---- RECORDS FOR THIS TASK

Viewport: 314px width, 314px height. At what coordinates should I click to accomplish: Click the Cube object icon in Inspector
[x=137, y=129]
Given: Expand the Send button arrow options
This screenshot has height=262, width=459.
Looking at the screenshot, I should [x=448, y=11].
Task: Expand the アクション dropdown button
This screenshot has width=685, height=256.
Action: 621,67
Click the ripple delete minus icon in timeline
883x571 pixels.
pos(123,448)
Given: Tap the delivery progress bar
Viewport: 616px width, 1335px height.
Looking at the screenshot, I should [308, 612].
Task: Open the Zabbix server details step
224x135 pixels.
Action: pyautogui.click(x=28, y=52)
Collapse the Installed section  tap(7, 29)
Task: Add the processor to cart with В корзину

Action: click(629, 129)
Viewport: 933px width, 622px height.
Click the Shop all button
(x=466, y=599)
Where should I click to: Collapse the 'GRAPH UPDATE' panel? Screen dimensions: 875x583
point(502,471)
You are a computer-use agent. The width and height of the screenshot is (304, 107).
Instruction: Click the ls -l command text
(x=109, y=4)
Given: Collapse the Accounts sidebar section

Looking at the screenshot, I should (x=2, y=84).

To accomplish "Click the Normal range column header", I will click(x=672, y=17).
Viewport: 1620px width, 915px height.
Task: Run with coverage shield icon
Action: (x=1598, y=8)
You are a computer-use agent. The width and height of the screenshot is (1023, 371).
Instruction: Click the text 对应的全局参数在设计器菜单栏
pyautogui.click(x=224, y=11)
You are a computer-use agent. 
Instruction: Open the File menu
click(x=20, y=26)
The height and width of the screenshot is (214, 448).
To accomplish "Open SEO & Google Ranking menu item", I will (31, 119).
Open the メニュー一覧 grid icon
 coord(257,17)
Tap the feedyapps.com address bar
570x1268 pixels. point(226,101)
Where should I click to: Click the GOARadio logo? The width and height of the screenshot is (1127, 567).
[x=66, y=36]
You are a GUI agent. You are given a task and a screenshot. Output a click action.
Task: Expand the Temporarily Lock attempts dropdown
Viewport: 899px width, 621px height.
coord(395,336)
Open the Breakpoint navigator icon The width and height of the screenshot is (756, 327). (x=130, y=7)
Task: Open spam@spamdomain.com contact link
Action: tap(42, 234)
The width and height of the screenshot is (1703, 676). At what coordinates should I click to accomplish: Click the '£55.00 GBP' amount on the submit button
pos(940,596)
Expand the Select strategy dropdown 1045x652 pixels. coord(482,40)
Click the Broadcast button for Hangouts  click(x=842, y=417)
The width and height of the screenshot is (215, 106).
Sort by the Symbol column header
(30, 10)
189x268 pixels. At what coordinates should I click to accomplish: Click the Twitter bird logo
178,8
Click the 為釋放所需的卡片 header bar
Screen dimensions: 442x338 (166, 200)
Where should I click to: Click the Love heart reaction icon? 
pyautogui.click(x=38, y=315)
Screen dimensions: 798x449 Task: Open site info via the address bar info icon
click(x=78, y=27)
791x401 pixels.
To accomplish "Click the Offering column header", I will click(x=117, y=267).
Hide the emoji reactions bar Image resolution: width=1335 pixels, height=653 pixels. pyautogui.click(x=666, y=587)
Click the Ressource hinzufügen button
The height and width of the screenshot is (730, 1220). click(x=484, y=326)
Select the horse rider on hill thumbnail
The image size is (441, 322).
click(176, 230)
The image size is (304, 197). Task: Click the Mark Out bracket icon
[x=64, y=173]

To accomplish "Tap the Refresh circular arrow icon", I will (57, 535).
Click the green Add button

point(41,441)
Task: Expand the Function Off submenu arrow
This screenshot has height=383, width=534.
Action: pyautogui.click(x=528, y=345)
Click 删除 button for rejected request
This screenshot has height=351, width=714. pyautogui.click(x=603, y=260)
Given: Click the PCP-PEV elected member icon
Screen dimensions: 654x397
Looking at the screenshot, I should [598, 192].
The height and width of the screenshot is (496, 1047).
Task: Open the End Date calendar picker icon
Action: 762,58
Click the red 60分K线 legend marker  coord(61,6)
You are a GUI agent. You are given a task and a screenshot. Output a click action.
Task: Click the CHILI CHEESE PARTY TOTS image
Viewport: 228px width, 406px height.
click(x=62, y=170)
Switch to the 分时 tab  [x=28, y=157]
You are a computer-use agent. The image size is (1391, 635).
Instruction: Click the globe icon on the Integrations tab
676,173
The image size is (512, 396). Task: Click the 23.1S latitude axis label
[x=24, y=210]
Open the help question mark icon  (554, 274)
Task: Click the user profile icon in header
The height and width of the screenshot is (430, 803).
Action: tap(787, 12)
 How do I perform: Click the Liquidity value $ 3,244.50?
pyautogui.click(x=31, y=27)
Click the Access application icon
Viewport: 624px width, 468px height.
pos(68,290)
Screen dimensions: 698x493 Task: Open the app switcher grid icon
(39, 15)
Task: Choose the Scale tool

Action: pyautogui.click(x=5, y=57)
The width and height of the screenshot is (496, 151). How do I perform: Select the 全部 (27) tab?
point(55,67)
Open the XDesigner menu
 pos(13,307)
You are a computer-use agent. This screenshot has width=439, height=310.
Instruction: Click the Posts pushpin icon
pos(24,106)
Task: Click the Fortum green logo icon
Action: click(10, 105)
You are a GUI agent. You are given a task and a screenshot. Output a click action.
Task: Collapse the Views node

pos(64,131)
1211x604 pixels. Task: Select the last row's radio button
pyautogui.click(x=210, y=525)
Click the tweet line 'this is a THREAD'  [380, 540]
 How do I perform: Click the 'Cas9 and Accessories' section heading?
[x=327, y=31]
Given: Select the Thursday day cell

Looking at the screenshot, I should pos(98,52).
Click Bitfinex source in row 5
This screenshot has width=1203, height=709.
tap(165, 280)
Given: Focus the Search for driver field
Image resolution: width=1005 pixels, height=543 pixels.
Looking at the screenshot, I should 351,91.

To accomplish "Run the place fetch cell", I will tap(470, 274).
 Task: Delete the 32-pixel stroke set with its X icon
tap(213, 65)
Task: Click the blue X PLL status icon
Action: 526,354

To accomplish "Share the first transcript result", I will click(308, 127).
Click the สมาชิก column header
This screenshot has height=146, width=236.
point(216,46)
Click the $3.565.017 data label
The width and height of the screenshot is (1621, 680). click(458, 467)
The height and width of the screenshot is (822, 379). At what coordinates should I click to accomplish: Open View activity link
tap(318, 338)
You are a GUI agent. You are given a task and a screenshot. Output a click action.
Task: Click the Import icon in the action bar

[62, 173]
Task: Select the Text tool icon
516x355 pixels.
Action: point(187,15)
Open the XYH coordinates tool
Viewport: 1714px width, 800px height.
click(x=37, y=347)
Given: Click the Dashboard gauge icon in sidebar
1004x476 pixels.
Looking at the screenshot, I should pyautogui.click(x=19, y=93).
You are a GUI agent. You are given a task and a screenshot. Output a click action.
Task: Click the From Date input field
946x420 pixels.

--------

All of the data above must be set down again exactly.

* ANSWER BOX:
Viewport: 314px width, 314px height. At what coordinates should I click to accomplish: Click the Cube object icon in Inspector
[x=137, y=129]
Given: Expand the Send button arrow options
This screenshot has height=262, width=459.
Looking at the screenshot, I should [x=448, y=11].
Task: Expand the アクション dropdown button
This screenshot has width=685, height=256.
Action: 621,67
Click the ripple delete minus icon in timeline
883x571 pixels.
pos(123,448)
Given: Tap the delivery progress bar
Viewport: 616px width, 1335px height.
Looking at the screenshot, I should [308, 612].
Task: Open the Zabbix server details step
224x135 pixels.
Action: pyautogui.click(x=28, y=52)
Collapse the Installed section  tap(7, 29)
Task: Add the processor to cart with В корзину

Action: click(629, 129)
Viewport: 933px width, 622px height.
Click the Shop all button
(x=466, y=599)
Where should I click to: Collapse the 'GRAPH UPDATE' panel? Screen dimensions: 875x583
point(502,471)
You are a computer-use agent. The width and height of the screenshot is (304, 107).
Instruction: Click the ls -l command text
(x=109, y=4)
Given: Collapse the Accounts sidebar section

Looking at the screenshot, I should (x=2, y=84).

To accomplish "Click the Normal range column header", I will click(x=672, y=17).
Viewport: 1620px width, 915px height.
Task: Run with coverage shield icon
Action: (x=1598, y=8)
You are a computer-use agent. The width and height of the screenshot is (1023, 371).
Instruction: Click the text 对应的全局参数在设计器菜单栏
pyautogui.click(x=224, y=11)
You are a computer-use agent. 
Instruction: Open the File menu
click(x=20, y=26)
The height and width of the screenshot is (214, 448).
To accomplish "Open SEO & Google Ranking menu item", I will (31, 119).
Open the メニュー一覧 grid icon
 coord(257,17)
Tap the feedyapps.com address bar
570x1268 pixels. point(226,101)
Where should I click to: Click the GOARadio logo? The width and height of the screenshot is (1127, 567).
[x=66, y=36]
You are a GUI agent. You are given a task and a screenshot. Output a click action.
Task: Expand the Temporarily Lock attempts dropdown
Viewport: 899px width, 621px height.
coord(395,336)
Open the Breakpoint navigator icon The width and height of the screenshot is (756, 327). (x=130, y=7)
Task: Open spam@spamdomain.com contact link
Action: tap(42, 234)
The width and height of the screenshot is (1703, 676). At what coordinates should I click to accomplish: Click the '£55.00 GBP' amount on the submit button
pos(940,596)
Expand the Select strategy dropdown 1045x652 pixels. coord(482,40)
Click the Broadcast button for Hangouts  click(x=842, y=417)
The width and height of the screenshot is (215, 106).
Sort by the Symbol column header
(30, 10)
189x268 pixels. At what coordinates should I click to accomplish: Click the Twitter bird logo
178,8
Click the 為釋放所需的卡片 header bar
Screen dimensions: 442x338 (166, 200)
Where should I click to: Click the Love heart reaction icon? 
pyautogui.click(x=38, y=315)
Screen dimensions: 798x449 Task: Open site info via the address bar info icon
click(x=78, y=27)
791x401 pixels.
To accomplish "Click the Offering column header", I will click(x=117, y=267).
Hide the emoji reactions bar Image resolution: width=1335 pixels, height=653 pixels. pyautogui.click(x=666, y=587)
Click the Ressource hinzufügen button
The height and width of the screenshot is (730, 1220). click(x=484, y=326)
Select the horse rider on hill thumbnail
The image size is (441, 322).
click(176, 230)
The image size is (304, 197). Task: Click the Mark Out bracket icon
[x=64, y=173]

To accomplish "Tap the Refresh circular arrow icon", I will (57, 535).
Click the green Add button

point(41,441)
Task: Expand the Function Off submenu arrow
This screenshot has height=383, width=534.
Action: pyautogui.click(x=528, y=345)
Click 删除 button for rejected request
This screenshot has height=351, width=714. pyautogui.click(x=603, y=260)
Given: Click the PCP-PEV elected member icon
Screen dimensions: 654x397
Looking at the screenshot, I should [598, 192].
The height and width of the screenshot is (496, 1047).
Task: Open the End Date calendar picker icon
Action: 762,58
Click the red 60分K线 legend marker  coord(61,6)
You are a GUI agent. You are given a task and a screenshot. Output a click action.
Task: Click the CHILI CHEESE PARTY TOTS image
Viewport: 228px width, 406px height.
click(x=62, y=170)
Switch to the 分时 tab  [x=28, y=157]
You are a computer-use agent. The image size is (1391, 635).
Instruction: Click the globe icon on the Integrations tab
676,173
The image size is (512, 396). Task: Click the 23.1S latitude axis label
[x=24, y=210]
Open the help question mark icon  (554, 274)
Task: Click the user profile icon in header
The height and width of the screenshot is (430, 803).
Action: tap(787, 12)
 How do I perform: Click the Liquidity value $ 3,244.50?
pyautogui.click(x=31, y=27)
Click the Access application icon
Viewport: 624px width, 468px height.
pos(68,290)
Screen dimensions: 698x493 Task: Open the app switcher grid icon
(39, 15)
Task: Choose the Scale tool

Action: pyautogui.click(x=5, y=57)
The width and height of the screenshot is (496, 151). How do I perform: Select the 全部 (27) tab?
point(55,67)
Open the XDesigner menu
 pos(13,307)
You are a computer-use agent. This screenshot has width=439, height=310.
Instruction: Click the Posts pushpin icon
pos(24,106)
Task: Click the Fortum green logo icon
Action: click(10, 105)
You are a GUI agent. You are given a task and a screenshot. Output a click action.
Task: Collapse the Views node

pos(64,131)
1211x604 pixels. Task: Select the last row's radio button
pyautogui.click(x=210, y=525)
Click the tweet line 'this is a THREAD'  [380, 540]
 How do I perform: Click the 'Cas9 and Accessories' section heading?
[x=327, y=31]
Given: Select the Thursday day cell

Looking at the screenshot, I should pos(98,52).
Click Bitfinex source in row 5
This screenshot has width=1203, height=709.
tap(165, 280)
Given: Focus the Search for driver field
Image resolution: width=1005 pixels, height=543 pixels.
Looking at the screenshot, I should 351,91.

To accomplish "Run the place fetch cell", I will tap(470, 274).
 Task: Delete the 32-pixel stroke set with its X icon
tap(213, 65)
Task: Click the blue X PLL status icon
Action: 526,354

To accomplish "Share the first transcript result", I will click(308, 127).
Click the สมาชิก column header
This screenshot has height=146, width=236.
point(216,46)
Click the $3.565.017 data label
The width and height of the screenshot is (1621, 680). click(458, 467)
The height and width of the screenshot is (822, 379). At what coordinates should I click to accomplish: Open View activity link
tap(318, 338)
You are a GUI agent. You are given a task and a screenshot. Output a click action.
Task: Click the Import icon in the action bar

[62, 173]
Task: Select the Text tool icon
516x355 pixels.
Action: point(187,15)
Open the XYH coordinates tool
Viewport: 1714px width, 800px height.
click(x=37, y=347)
Given: Click the Dashboard gauge icon in sidebar
1004x476 pixels.
Looking at the screenshot, I should pyautogui.click(x=19, y=93).
You are a GUI agent. You are given a task and a screenshot. Output a click action.
Task: Click the From Date input field
946x420 pixels.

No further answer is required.